_Aim of the task_
Reproduce each of the following records verbatim, line for line, preserving every character and line break.

───

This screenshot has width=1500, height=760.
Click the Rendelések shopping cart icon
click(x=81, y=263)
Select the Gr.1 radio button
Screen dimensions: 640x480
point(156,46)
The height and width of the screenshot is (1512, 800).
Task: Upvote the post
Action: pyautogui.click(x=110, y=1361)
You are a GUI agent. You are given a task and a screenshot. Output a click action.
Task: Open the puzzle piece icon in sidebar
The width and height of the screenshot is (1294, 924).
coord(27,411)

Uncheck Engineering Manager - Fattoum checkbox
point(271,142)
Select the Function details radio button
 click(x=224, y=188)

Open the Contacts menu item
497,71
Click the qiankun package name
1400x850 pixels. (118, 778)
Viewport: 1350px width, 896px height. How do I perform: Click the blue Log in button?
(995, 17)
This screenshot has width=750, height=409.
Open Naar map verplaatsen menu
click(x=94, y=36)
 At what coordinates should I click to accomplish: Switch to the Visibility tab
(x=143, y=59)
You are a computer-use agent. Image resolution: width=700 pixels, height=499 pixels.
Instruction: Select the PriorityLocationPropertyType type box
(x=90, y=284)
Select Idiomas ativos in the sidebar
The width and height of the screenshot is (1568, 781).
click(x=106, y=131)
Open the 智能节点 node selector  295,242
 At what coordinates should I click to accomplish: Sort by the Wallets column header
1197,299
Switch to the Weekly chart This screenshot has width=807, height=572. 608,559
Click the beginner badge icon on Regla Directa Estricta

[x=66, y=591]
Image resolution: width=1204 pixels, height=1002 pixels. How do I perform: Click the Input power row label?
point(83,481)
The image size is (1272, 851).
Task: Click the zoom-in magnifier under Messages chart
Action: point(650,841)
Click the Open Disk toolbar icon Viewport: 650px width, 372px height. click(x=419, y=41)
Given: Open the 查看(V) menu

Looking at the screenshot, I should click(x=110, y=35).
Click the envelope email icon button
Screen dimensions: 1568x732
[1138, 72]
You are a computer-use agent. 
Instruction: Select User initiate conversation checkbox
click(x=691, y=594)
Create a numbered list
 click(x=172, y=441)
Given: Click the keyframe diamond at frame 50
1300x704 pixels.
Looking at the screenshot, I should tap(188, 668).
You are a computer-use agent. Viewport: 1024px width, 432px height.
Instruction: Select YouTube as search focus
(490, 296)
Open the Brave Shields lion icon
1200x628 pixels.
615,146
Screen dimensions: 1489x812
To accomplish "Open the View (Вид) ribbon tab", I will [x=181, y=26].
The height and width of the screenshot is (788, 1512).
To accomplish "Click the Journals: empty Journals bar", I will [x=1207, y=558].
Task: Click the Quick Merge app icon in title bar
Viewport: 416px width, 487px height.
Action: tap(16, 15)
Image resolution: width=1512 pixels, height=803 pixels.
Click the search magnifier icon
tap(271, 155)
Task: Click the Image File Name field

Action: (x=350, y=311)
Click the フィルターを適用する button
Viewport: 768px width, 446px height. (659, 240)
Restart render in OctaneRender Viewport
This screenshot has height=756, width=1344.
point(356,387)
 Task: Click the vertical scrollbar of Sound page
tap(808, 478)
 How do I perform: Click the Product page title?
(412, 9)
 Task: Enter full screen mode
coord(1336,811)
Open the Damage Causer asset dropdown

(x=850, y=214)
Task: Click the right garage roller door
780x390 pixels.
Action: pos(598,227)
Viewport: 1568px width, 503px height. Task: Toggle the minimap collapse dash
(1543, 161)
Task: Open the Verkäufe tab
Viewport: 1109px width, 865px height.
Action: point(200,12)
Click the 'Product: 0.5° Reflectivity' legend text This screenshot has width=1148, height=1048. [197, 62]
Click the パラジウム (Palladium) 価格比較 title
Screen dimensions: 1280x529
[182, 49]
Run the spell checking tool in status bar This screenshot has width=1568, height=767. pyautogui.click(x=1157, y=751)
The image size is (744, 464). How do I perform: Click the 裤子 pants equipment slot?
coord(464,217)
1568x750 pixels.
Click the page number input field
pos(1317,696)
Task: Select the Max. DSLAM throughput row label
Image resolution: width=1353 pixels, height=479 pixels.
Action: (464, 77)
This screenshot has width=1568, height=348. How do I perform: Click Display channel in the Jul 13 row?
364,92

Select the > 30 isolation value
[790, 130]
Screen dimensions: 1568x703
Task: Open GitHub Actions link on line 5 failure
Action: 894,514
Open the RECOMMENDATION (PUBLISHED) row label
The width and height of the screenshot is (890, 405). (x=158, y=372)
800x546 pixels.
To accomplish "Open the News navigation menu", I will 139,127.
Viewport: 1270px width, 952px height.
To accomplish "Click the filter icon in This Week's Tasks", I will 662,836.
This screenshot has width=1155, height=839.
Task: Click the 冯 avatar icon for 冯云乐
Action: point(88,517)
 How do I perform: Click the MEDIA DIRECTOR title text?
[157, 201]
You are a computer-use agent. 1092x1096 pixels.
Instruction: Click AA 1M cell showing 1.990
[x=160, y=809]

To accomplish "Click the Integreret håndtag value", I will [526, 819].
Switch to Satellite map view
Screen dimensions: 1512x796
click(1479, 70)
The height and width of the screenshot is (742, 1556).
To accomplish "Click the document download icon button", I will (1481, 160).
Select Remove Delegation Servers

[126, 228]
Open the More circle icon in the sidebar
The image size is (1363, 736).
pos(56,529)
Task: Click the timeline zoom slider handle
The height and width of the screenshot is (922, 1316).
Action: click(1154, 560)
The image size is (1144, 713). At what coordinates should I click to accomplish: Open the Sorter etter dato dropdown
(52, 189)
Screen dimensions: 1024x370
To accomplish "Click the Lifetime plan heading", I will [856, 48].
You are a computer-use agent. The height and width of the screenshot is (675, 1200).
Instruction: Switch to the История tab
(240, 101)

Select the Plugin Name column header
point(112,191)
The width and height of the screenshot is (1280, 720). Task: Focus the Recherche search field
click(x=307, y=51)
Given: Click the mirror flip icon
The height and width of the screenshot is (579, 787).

───

_Exercise answer_
This screenshot has width=1500, height=760.
Click the Rendelések shopping cart icon
click(x=81, y=263)
Select the Gr.1 radio button
Screen dimensions: 640x480
point(156,46)
The height and width of the screenshot is (1512, 800).
Task: Upvote the post
Action: pyautogui.click(x=110, y=1361)
You are a GUI agent. You are given a task and a screenshot. Output a click action.
Task: Open the puzzle piece icon in sidebar
The width and height of the screenshot is (1294, 924).
coord(27,411)

Uncheck Engineering Manager - Fattoum checkbox
point(271,142)
Select the Function details radio button
 click(x=224, y=188)

Open the Contacts menu item
497,71
Click the qiankun package name
1400x850 pixels. (118, 778)
Viewport: 1350px width, 896px height. How do I perform: Click the blue Log in button?
(995, 17)
This screenshot has width=750, height=409.
Open Naar map verplaatsen menu
click(x=94, y=36)
 At what coordinates should I click to accomplish: Switch to the Visibility tab
(x=143, y=59)
You are a computer-use agent. Image resolution: width=700 pixels, height=499 pixels.
Instruction: Select the PriorityLocationPropertyType type box
(x=90, y=284)
Select Idiomas ativos in the sidebar
The width and height of the screenshot is (1568, 781).
click(x=106, y=131)
Open the 智能节点 node selector  295,242
 At what coordinates should I click to accomplish: Sort by the Wallets column header
1197,299
Switch to the Weekly chart This screenshot has width=807, height=572. 608,559
Click the beginner badge icon on Regla Directa Estricta

[x=66, y=591]
Image resolution: width=1204 pixels, height=1002 pixels. How do I perform: Click the Input power row label?
point(83,481)
The image size is (1272, 851).
Task: Click the zoom-in magnifier under Messages chart
Action: point(650,841)
Click the Open Disk toolbar icon Viewport: 650px width, 372px height. click(x=419, y=41)
Given: Open the 查看(V) menu

Looking at the screenshot, I should click(x=110, y=35).
Click the envelope email icon button
Screen dimensions: 1568x732
[1138, 72]
You are a computer-use agent. 
Instruction: Select User initiate conversation checkbox
click(x=691, y=594)
Create a numbered list
 click(x=172, y=441)
Given: Click the keyframe diamond at frame 50
1300x704 pixels.
Looking at the screenshot, I should tap(188, 668).
You are a computer-use agent. Viewport: 1024px width, 432px height.
Instruction: Select YouTube as search focus
(490, 296)
Open the Brave Shields lion icon
1200x628 pixels.
615,146
Screen dimensions: 1489x812
To accomplish "Open the View (Вид) ribbon tab", I will [x=181, y=26].
The height and width of the screenshot is (788, 1512).
To accomplish "Click the Journals: empty Journals bar", I will [x=1207, y=558].
Task: Click the Quick Merge app icon in title bar
Viewport: 416px width, 487px height.
Action: tap(16, 15)
Image resolution: width=1512 pixels, height=803 pixels.
Click the search magnifier icon
tap(271, 155)
Task: Click the Image File Name field

Action: (x=350, y=311)
Click the フィルターを適用する button
Viewport: 768px width, 446px height. (659, 240)
Restart render in OctaneRender Viewport
This screenshot has height=756, width=1344.
point(356,387)
 Task: Click the vertical scrollbar of Sound page
tap(808, 478)
 How do I perform: Click the Product page title?
(412, 9)
 Task: Enter full screen mode
coord(1336,811)
Open the Damage Causer asset dropdown

(x=850, y=214)
Task: Click the right garage roller door
780x390 pixels.
Action: pos(598,227)
Viewport: 1568px width, 503px height. Task: Toggle the minimap collapse dash
(1543, 161)
Task: Open the Verkäufe tab
Viewport: 1109px width, 865px height.
Action: point(200,12)
Click the 'Product: 0.5° Reflectivity' legend text This screenshot has width=1148, height=1048. [197, 62]
Click the パラジウム (Palladium) 価格比較 title
Screen dimensions: 1280x529
[182, 49]
Run the spell checking tool in status bar This screenshot has width=1568, height=767. pyautogui.click(x=1157, y=751)
The image size is (744, 464). How do I perform: Click the 裤子 pants equipment slot?
coord(464,217)
1568x750 pixels.
Click the page number input field
pos(1317,696)
Task: Select the Max. DSLAM throughput row label
Image resolution: width=1353 pixels, height=479 pixels.
Action: (464, 77)
This screenshot has width=1568, height=348. How do I perform: Click Display channel in the Jul 13 row?
364,92

Select the > 30 isolation value
[790, 130]
Screen dimensions: 1568x703
Task: Open GitHub Actions link on line 5 failure
Action: 894,514
Open the RECOMMENDATION (PUBLISHED) row label
The width and height of the screenshot is (890, 405). (x=158, y=372)
800x546 pixels.
To accomplish "Open the News navigation menu", I will 139,127.
Viewport: 1270px width, 952px height.
To accomplish "Click the filter icon in This Week's Tasks", I will 662,836.
This screenshot has width=1155, height=839.
Task: Click the 冯 avatar icon for 冯云乐
Action: point(88,517)
 How do I perform: Click the MEDIA DIRECTOR title text?
[157, 201]
You are a computer-use agent. 1092x1096 pixels.
Instruction: Click AA 1M cell showing 1.990
[x=160, y=809]

To accomplish "Click the Integreret håndtag value", I will [526, 819].
Switch to Satellite map view
Screen dimensions: 1512x796
click(1479, 70)
The height and width of the screenshot is (742, 1556).
To accomplish "Click the document download icon button", I will (1481, 160).
Select Remove Delegation Servers

[126, 228]
Open the More circle icon in the sidebar
The image size is (1363, 736).
pos(56,529)
Task: Click the timeline zoom slider handle
The height and width of the screenshot is (922, 1316).
Action: click(1154, 560)
The image size is (1144, 713). At what coordinates should I click to accomplish: Open the Sorter etter dato dropdown
(52, 189)
Screen dimensions: 1024x370
To accomplish "Click the Lifetime plan heading", I will [856, 48].
You are a computer-use agent. The height and width of the screenshot is (675, 1200).
Instruction: Switch to the История tab
(240, 101)

Select the Plugin Name column header
point(112,191)
The width and height of the screenshot is (1280, 720). Task: Focus the Recherche search field
click(x=307, y=51)
Given: Click the mirror flip icon
The height and width of the screenshot is (579, 787).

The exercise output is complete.